In 2006, the Muppets Holding Company was transferred from the Disney Consumer Products unit to The Walt Disney Studios; with studio executives passing on oversight, the unit was placed in the special events group. That same year, Disney contracted with Puppet Heap to rebuild, maintain, and create puppet characters for the Muppets Studio. In April 2007, the Muppets Holding Company changed its name to The Muppets Studio under new leadership by Special Events Group SVP Lylle Breier.
In 2008, The Muppets Studio began a licensing agreement with F.A.O. Schwarz to create a Muppet-themed boutique where customers can design their own Muppet. In 2013, Disney Theatrical Productions revealed that a show based on The Muppets was in active development and that a 15-minute show had been conducted by Thomas Schumacher to see how the technical components would work out.
The company was transferred in 2014 to Disney's new media unit, Disney Consumer Products and Interactive Media, specifically DCPI Labs. On April 3, 2015, a series of shorts named Muppets Moments premiered on Disney Junior. The series features conversations between the Muppets and young children. By April, Bill Prady was commissioned to write a script for a new Muppets pilot with the title The Muppets, which was greenlit, but lasted only one season.

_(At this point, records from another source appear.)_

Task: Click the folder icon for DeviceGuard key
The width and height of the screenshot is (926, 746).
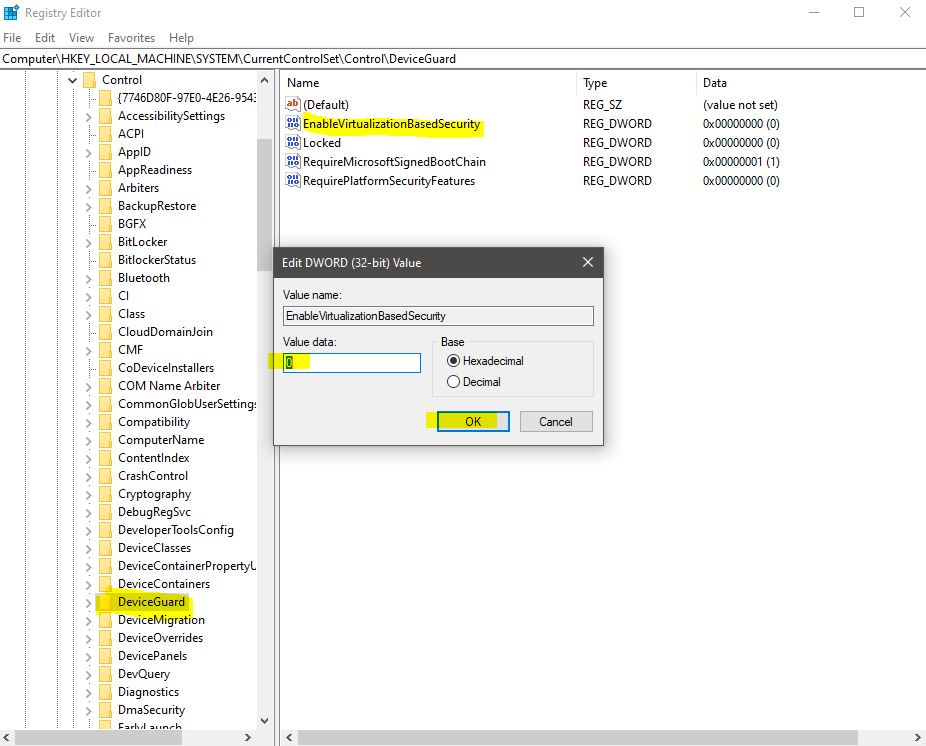Action: click(x=104, y=601)
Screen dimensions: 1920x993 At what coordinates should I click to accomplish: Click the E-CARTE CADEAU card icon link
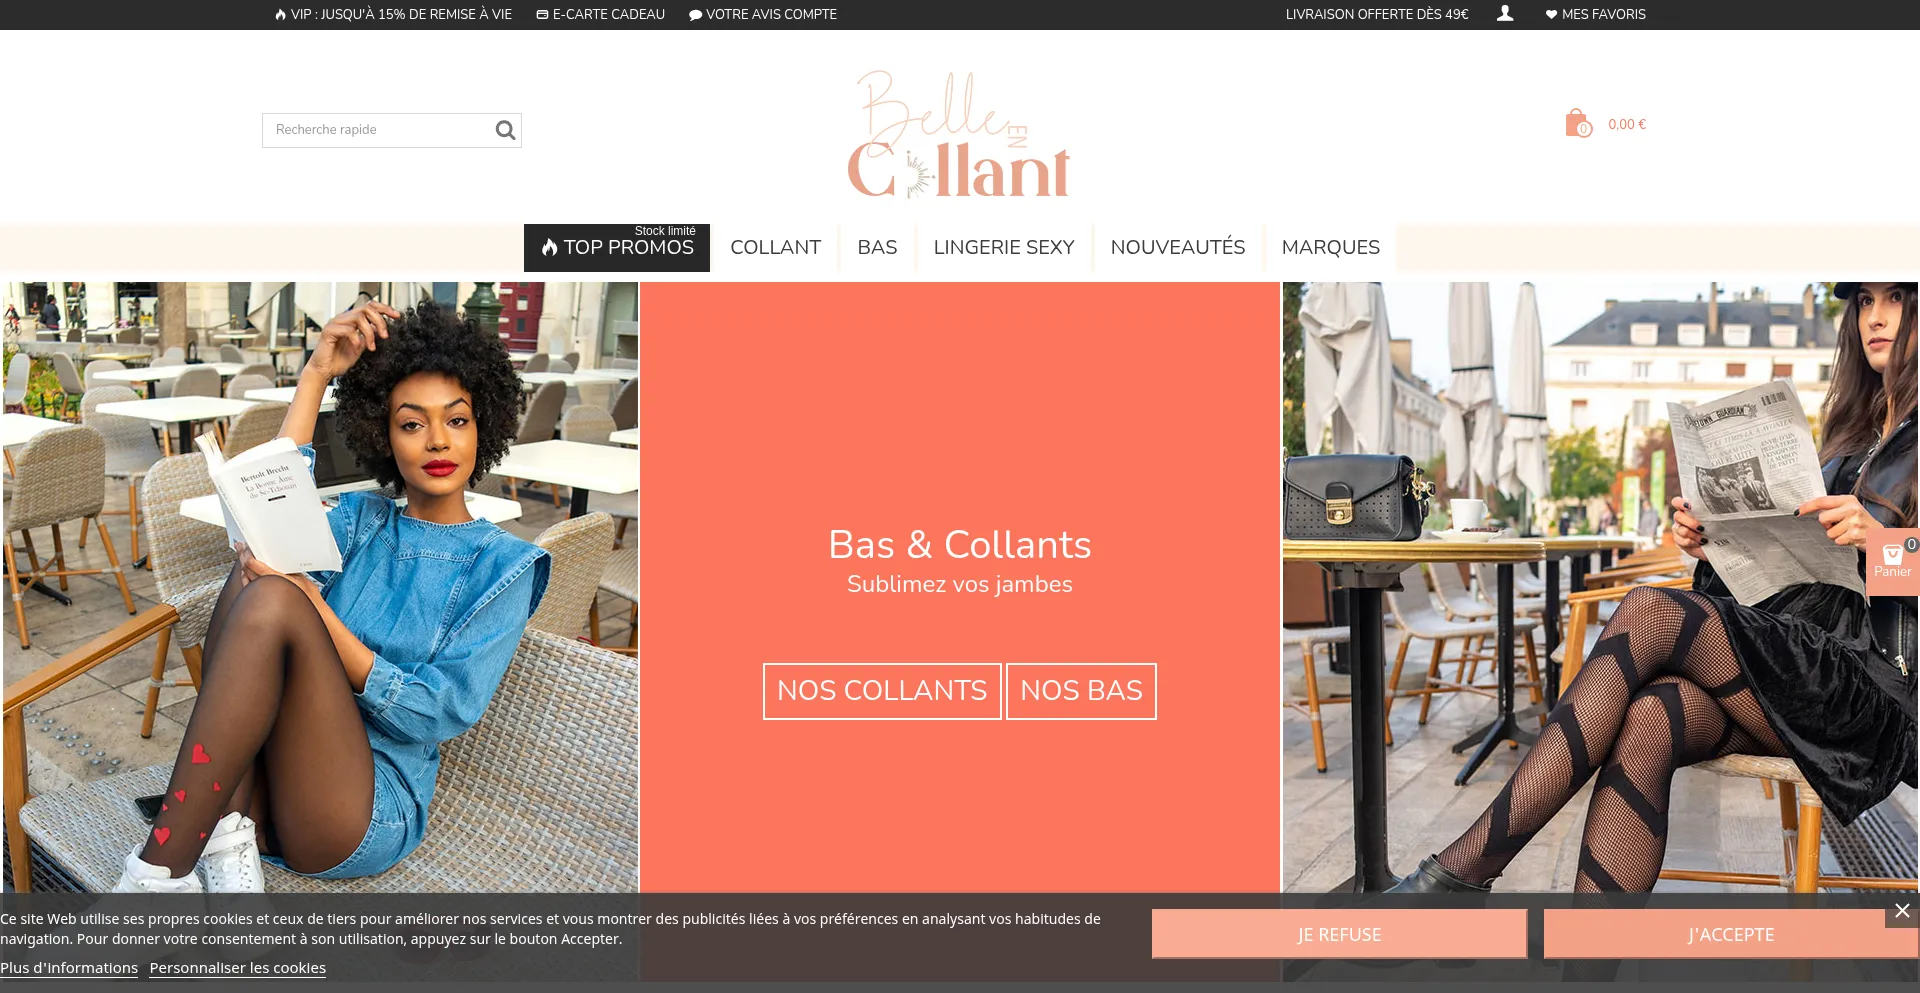click(x=600, y=14)
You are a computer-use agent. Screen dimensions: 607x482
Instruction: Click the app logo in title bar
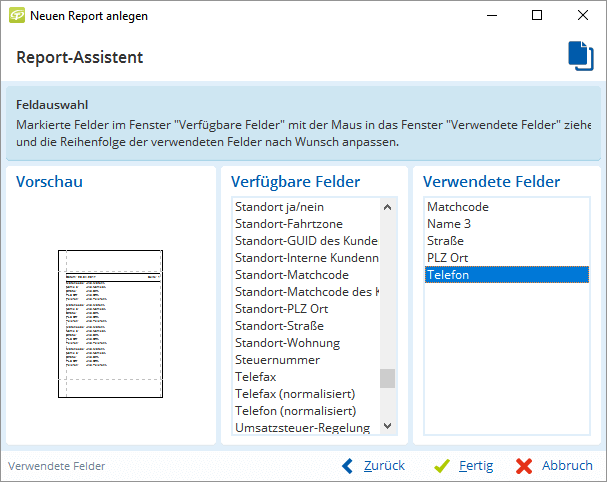(x=16, y=15)
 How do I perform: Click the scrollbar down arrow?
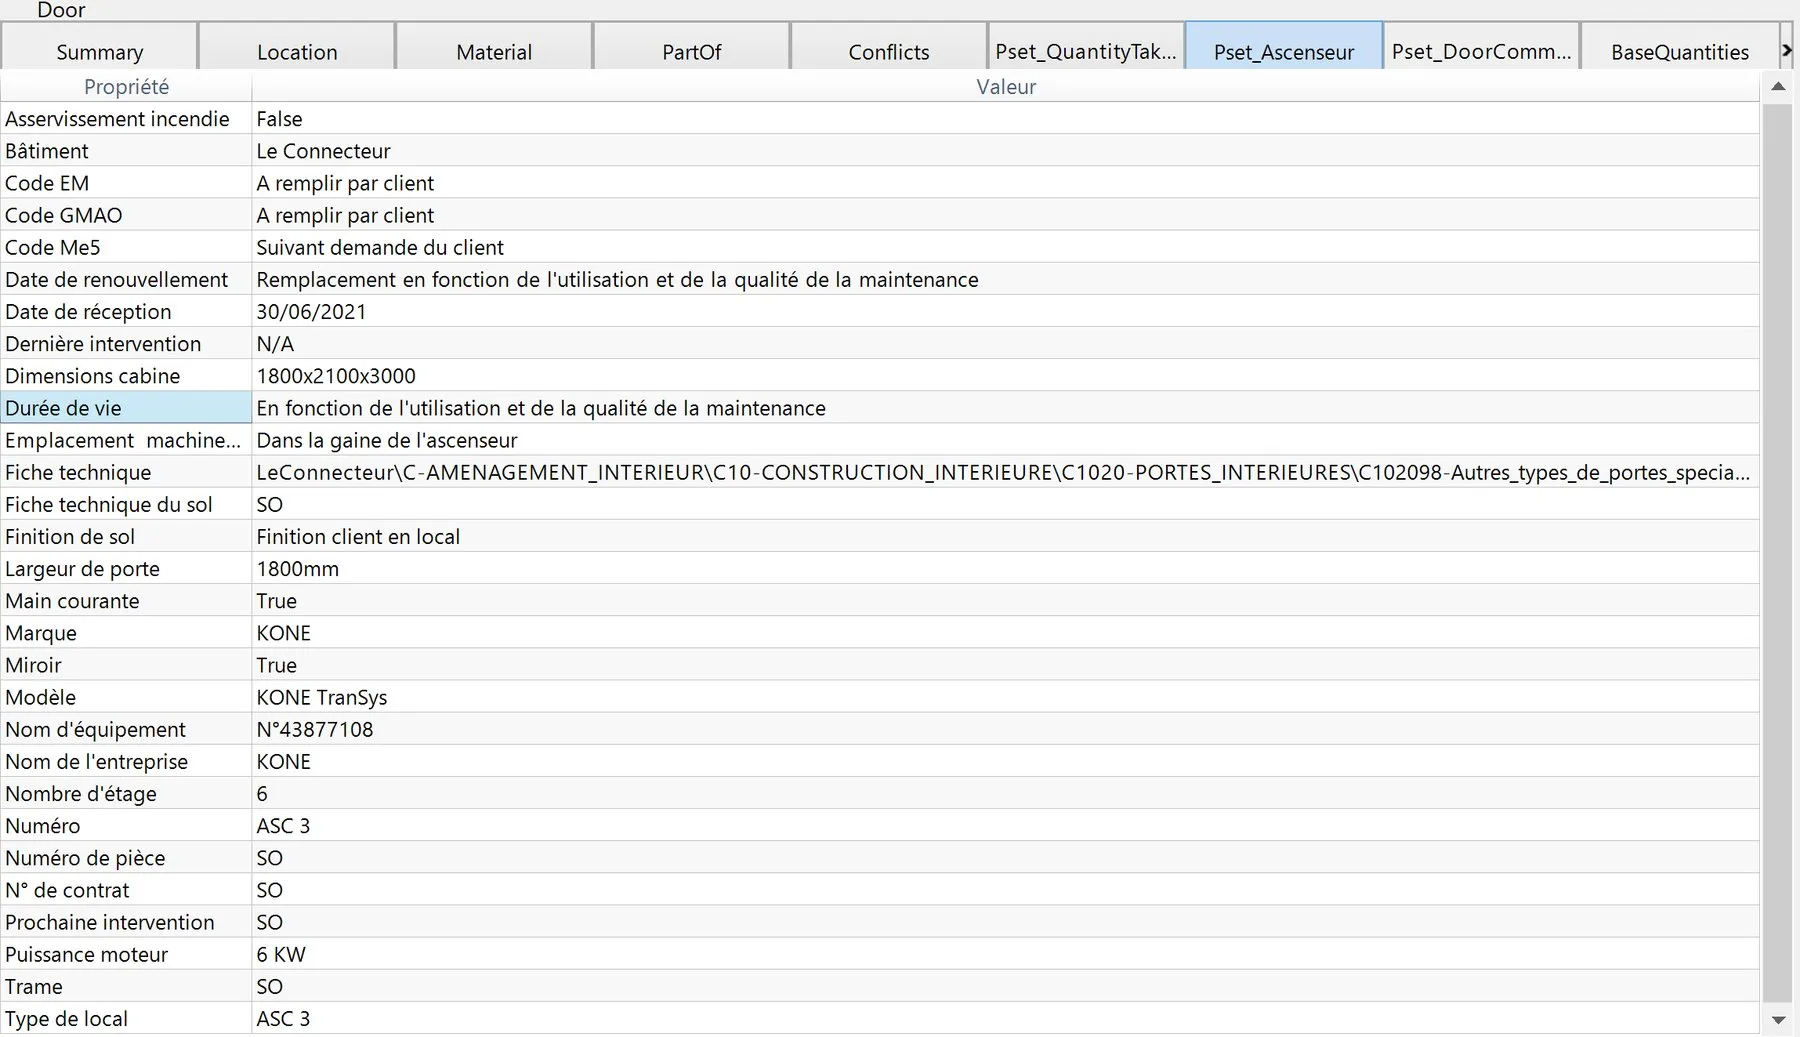pos(1778,1020)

Disney Consumer Products and Interactive Media became part of Disney Parks, Experiences and Products in a March 2018 company reorganization. A relaunch of the Muppets franchise was planned as of February 2018 for the then-unnamed Disney streaming service scheduled to be launched in 2019. Soon two series were under development for the Disney+ streaming service, the unscripted short-form series Muppets Now, and the scripted comedy Muppets Live Another Day. Live Another Day was from Adam Horowitz, Eddy Kitsis, and Josh Gad, and was planned as eight-episode series which would depict events taking place after Muppets Take Manhattan. The series was at ABC Signature Studios with a pilot order when Muppets Studios vice president Debbie McClellan departed and her replacement, Disney Parks Live Entertainment senior vice president David Lightbody, wanted a different take to the project. Unwilling to drop months of work and their concept, the creative trio dropped the project. Muppets Now continued development towards airing on the streaming service.